_Exercise directions:_ In the discussion of Cursor, what does Cursor's Debug mode do after it runs through several hypotheses to narrow down the cause?
(Selected excerpt begins)
I haven't dove into using a LLM in my editor, so I am less familiar with workflows there.
Cursor also has an interesting Debug mode that actively adds specific debug logging logic to your code, runs through several hypotheses in a loop to narrow down the cause, then cleans up the logging. It can be super useful.
Finally, when making peecise changes I can select a function, hit cmd-L and add certain ljnes of code to the context. Hard to do that in Claude. Cursor tends to be much faster for quicker, more precise work in general, and rarely goes "searching through the codebase" for things.
Most importantly, I'm cheap. a If I leave Cursor on Auto I can use it full time, 8 hours a day, and never go past the $20 monthly charge. Yes, it is probably just using free models but they are quite decent now, quick and great for inline work.
Cursor's auto mode is flaky because you don't know which model they're routing you to, and it could be a smaller, worse model.
It's hard to see why paying a middleman for access to models would be cheaper than going directly to the model providers. I was a heavy Cursor user, and I've completely switched to Codex CLI or Claude Code. I don't have to deal with an older, potentially buggier version of VS Code, and I also have the option of not using VS Code at all.
(Selected excerpt ends)
(Exercise data begins)
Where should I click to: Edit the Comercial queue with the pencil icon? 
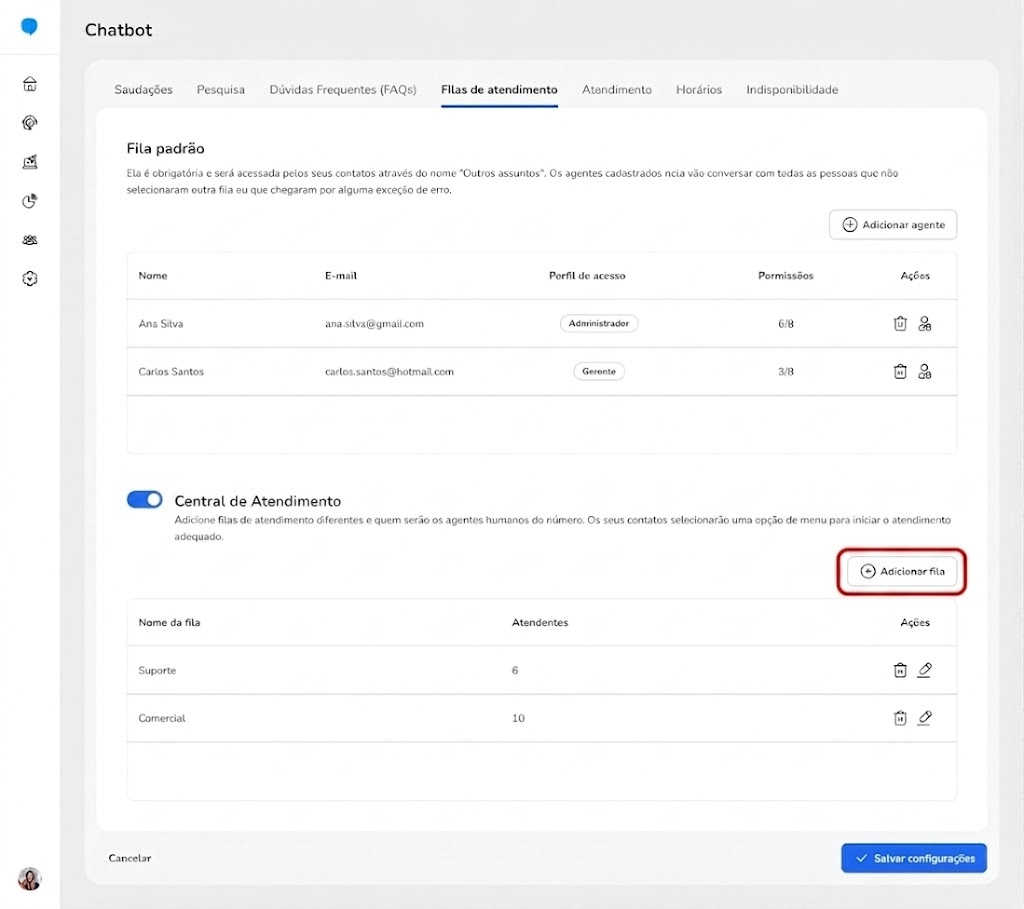pos(925,718)
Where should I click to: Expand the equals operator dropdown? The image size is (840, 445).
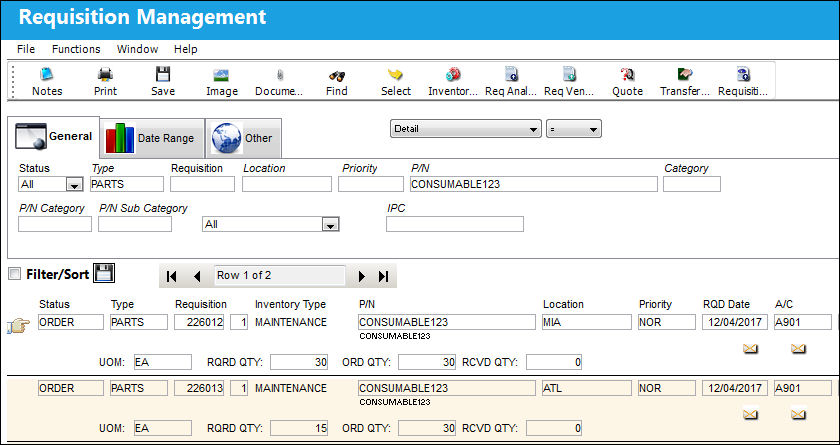coord(574,129)
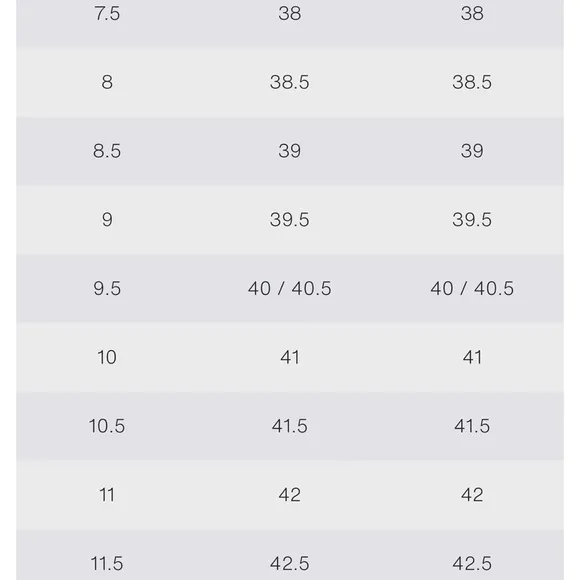
Task: Select 38 in the right column
Action: point(472,14)
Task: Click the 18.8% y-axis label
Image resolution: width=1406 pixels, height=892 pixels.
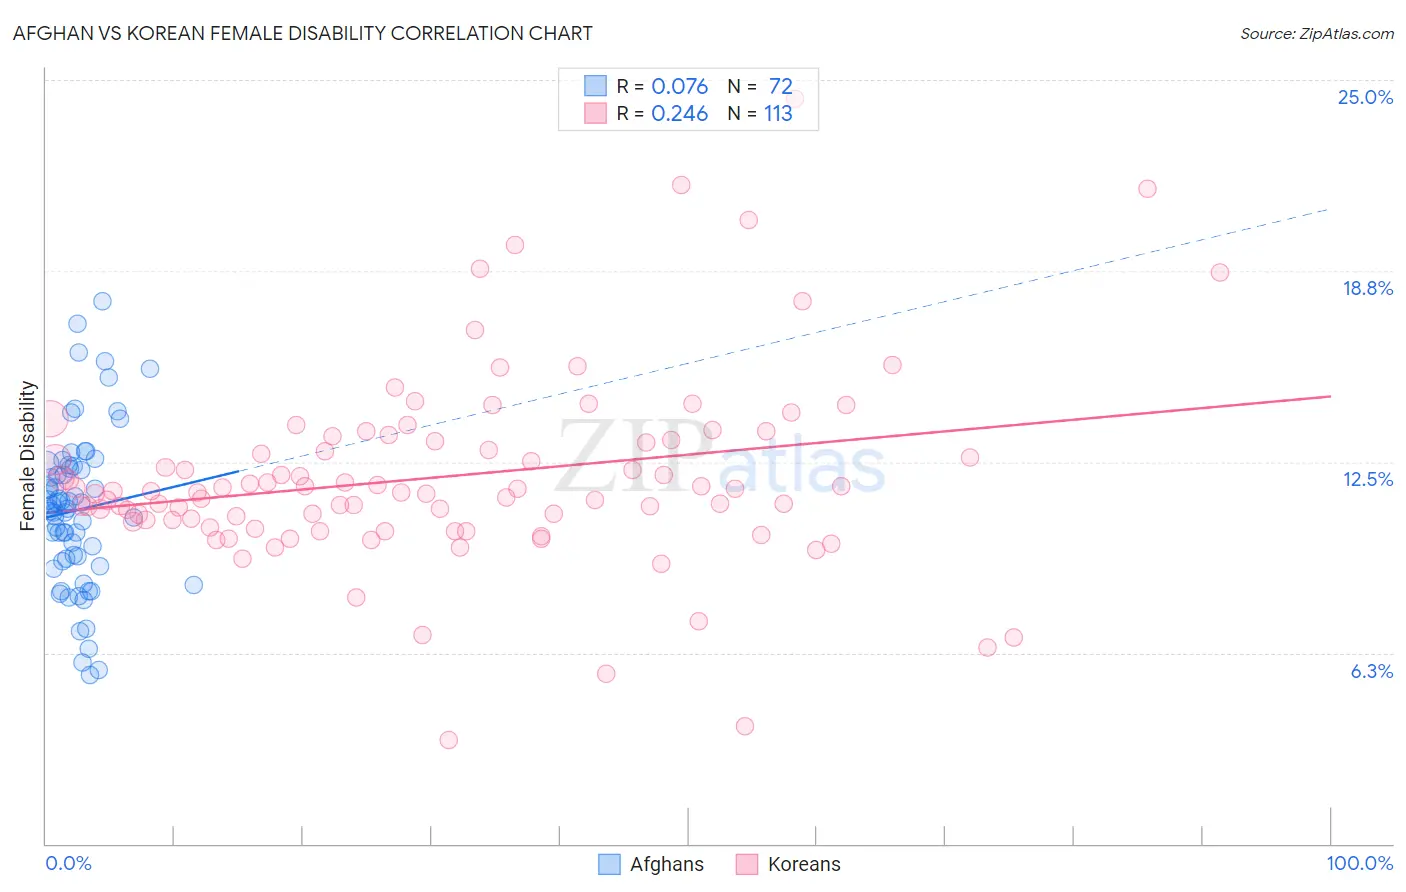Action: (1367, 288)
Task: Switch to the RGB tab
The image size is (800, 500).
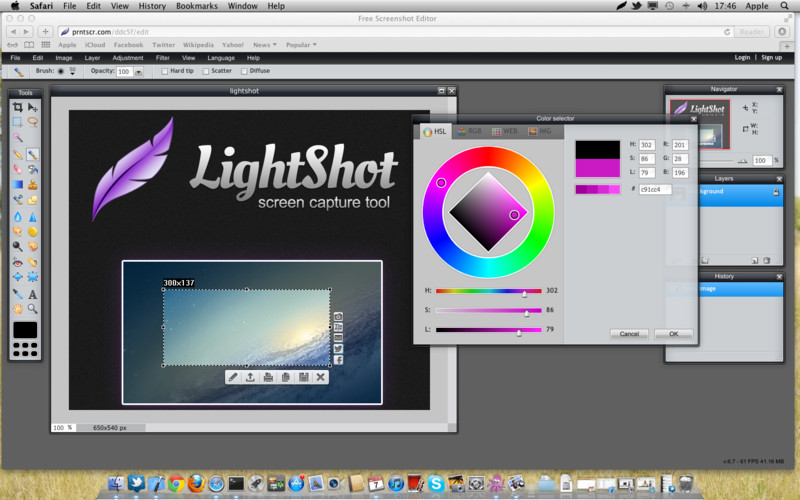Action: (x=467, y=131)
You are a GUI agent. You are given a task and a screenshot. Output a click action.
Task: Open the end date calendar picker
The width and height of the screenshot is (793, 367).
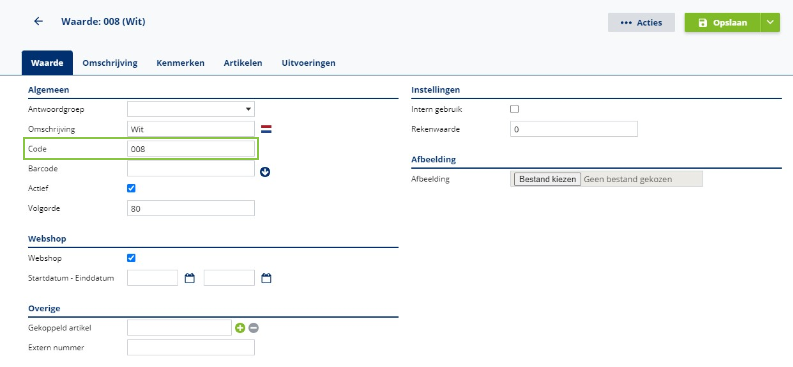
(Exercise data ends)
_Response to this task:_ It cleans up the logging.